→ Work order: Give again, exactly as they appear, only the lines from the one containing "Open the Somali attack photo thumbnail" through the last line of the material below.

────────────────────

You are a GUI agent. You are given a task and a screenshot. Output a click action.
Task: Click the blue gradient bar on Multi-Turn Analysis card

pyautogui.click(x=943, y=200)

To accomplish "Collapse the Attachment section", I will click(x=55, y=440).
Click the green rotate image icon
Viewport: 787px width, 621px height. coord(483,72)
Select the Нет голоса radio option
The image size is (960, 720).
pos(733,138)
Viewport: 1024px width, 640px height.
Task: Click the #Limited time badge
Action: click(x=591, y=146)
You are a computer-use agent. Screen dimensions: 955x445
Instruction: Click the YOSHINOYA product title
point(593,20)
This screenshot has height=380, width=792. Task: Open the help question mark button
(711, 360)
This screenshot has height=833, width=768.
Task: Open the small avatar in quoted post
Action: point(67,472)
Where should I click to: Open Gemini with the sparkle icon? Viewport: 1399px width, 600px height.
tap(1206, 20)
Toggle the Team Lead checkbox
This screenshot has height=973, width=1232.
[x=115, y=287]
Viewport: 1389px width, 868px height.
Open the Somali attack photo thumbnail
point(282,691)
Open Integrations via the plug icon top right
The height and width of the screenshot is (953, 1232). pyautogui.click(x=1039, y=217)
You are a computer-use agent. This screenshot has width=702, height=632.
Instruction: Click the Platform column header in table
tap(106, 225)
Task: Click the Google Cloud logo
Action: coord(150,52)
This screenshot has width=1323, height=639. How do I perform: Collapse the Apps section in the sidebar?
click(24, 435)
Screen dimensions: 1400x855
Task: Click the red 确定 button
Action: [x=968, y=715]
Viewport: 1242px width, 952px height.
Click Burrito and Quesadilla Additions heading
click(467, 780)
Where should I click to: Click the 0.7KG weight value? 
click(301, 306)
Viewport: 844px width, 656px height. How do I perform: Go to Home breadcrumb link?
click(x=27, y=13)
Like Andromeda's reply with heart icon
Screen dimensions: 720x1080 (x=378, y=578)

────────────────────

→ Your response:
Open the Somali attack photo thumbnail
point(282,691)
Open Integrations via the plug icon top right
The height and width of the screenshot is (953, 1232). pyautogui.click(x=1039, y=217)
You are a computer-use agent. This screenshot has width=702, height=632.
Instruction: Click the Platform column header in table
tap(106, 225)
Task: Click the Google Cloud logo
Action: coord(150,52)
This screenshot has width=1323, height=639. How do I perform: Collapse the Apps section in the sidebar?
click(24, 435)
Screen dimensions: 1400x855
Task: Click the red 确定 button
Action: [x=968, y=715]
Viewport: 1242px width, 952px height.
Click Burrito and Quesadilla Additions heading
click(467, 780)
Where should I click to: Click the 0.7KG weight value? 
click(301, 306)
Viewport: 844px width, 656px height. How do I perform: Go to Home breadcrumb link?
click(x=27, y=13)
Like Andromeda's reply with heart icon
Screen dimensions: 720x1080 (x=378, y=578)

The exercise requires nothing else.